In an exclusive interview at Yankee Stadium in New York, Kuroda said he would not rule out a return to pitch in Japan, where he starred for the Central League’s Hiroshima Carp.
“Since baseball is the only thing I know, I can’t say there’s no chance of that happening,” he said. “But that’s something I won’t know about until after the season.”
Unlike last season, Kuroda has been finishing this one at a strong pace. In 2013, he posted a 3-7 record with a 4.25 earned run average after the All-Star break, and Yankees manager Joe Girardi has made it a point this year of giving the right-hander extra days of rest whenever possible and keeping a tighter rein on his pitch counts.
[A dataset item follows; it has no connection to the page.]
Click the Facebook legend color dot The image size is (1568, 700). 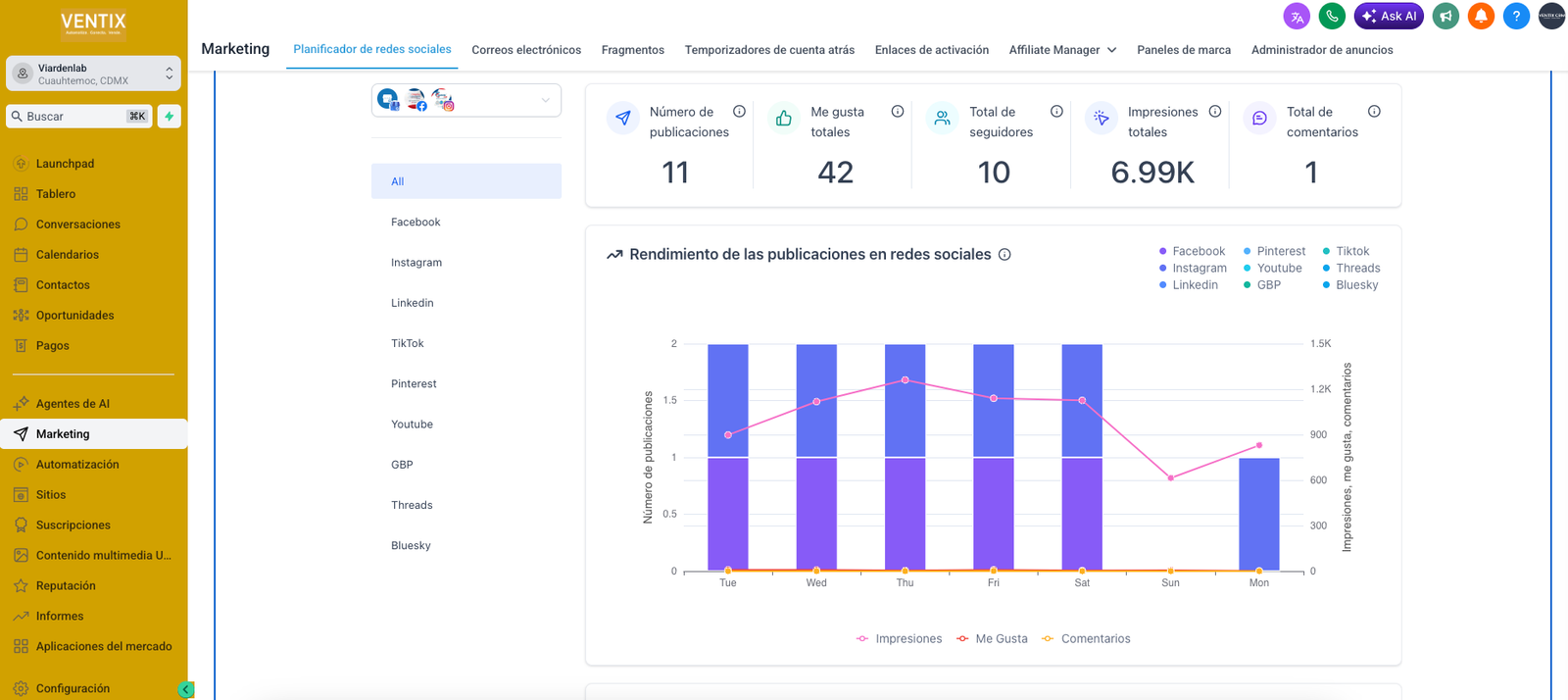coord(1162,252)
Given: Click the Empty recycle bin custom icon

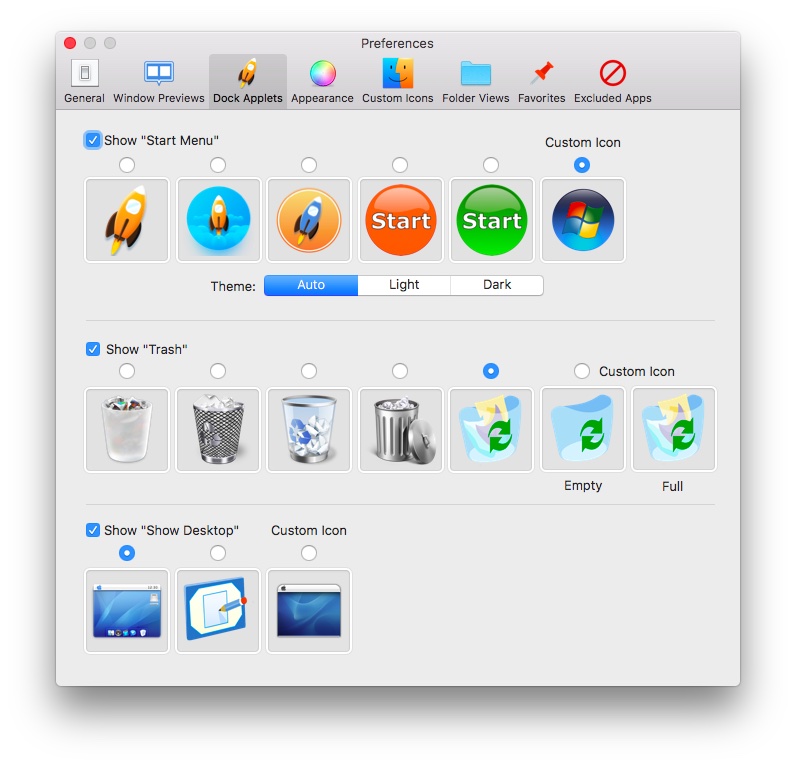Looking at the screenshot, I should [583, 429].
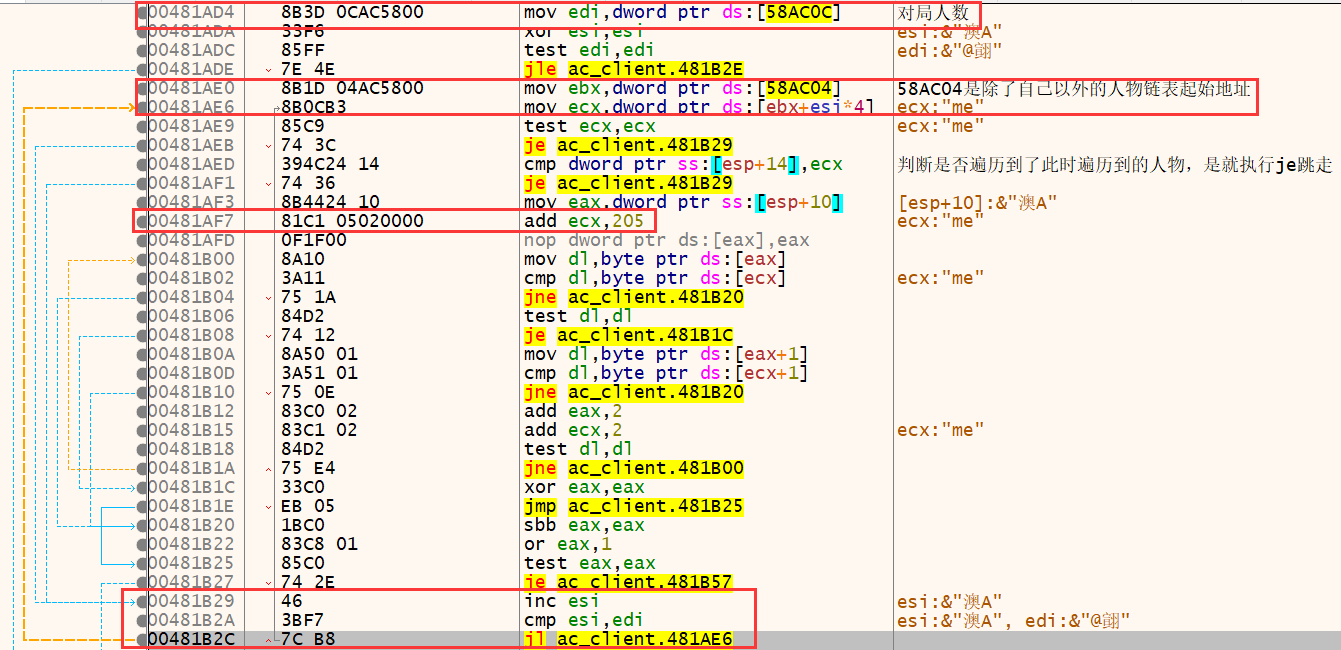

“Last year was unusual in that I worked an amazing amount, too much, in the first half,” Kuroda said. “I pitched in so many close games and used up so much of my physical strength. So when it came to the second half, I could sense the effects of that.”
“Of course, at this stage of the season, with the Yankees, a team that is expected to compete for the championship every year, you have to step up and treat these games as the most crucial.”
“To be able to make every start for the entire season is tough. You can’t really take a break so that you’ll have something extra for the end of the season, because you can’t disrupt the starting rotation. For that reason, it’s always difficult to be at your best in the second half.”
Despite his age, Kuroda has been the only Yankees pitcher to remain in the starting rotation this year since opening day and on Sunday passed 3,000 innings pitched in his professional career, including 1,304-1/3 since moving to the majors with the Los Angeles Dodgers in 2008.
While an ace pitcher in Japan, Kuroda said it was his habit each spring to air it out at least once in a “nagekomi” bullpen session of around 300 pitches. While Daisuke Matsuzaka blamed the Boston Red Sox’s ban on nagekomi for his arm troubles in the United States, Kuroda said he easily junked the practice when moving to the big leagues.
“Nobody ever said it’s prohibited,” Kuroda said. “But I came to pitch here and thus it was natural that I do things the way they do them here. I don’t even do it all now.”
“I think it was just something you live with. I understood my context was different and within that context I was resolved to do the best I could. The way of thinking is completely different here, and it only follows that if you’re going to really come over here and get it done, that you have to do it all the way.”
Although he said his two-seam sinking fastball is still the center of his game, his approach has changed — as much because of his age as the different challenges major league hitters pose.
“In Japan I was more of a pound-the-zone, overpower-batters-with-my-fastball, strikeout pitcher,” he said.
“In America there are a lot of pitchers who throw harder than me, a lot of pitchers with amazing pitches, so it was a matter of finding a place in American baseball where I could exist, finding a version of my style that worked here as quickly as possible.”
“Some of that is how you use the ball. If you don’t strike out lots of batters you can potentially keep your pitch counts down and work more innings.”
Yet, the biggest challenge came in the context of a 162-game season over a shorter span of time played over four time zones with fewer days off between starts.
“It wasn’t particularly a surprise, but the effort to work 200 innings without injury (was the hardest),” he said. “The meaning of 200 innings is that is a prerequisite to be considered an ace-caliber pitcher. Unlike Japan, a starting pitcher in the majors is with the team all the time on every road trip and be on the bench through every game.
“In the majors, with the jet lag and time differences, it really struck me how hard it is to do that here. That first year was the most exhausting.”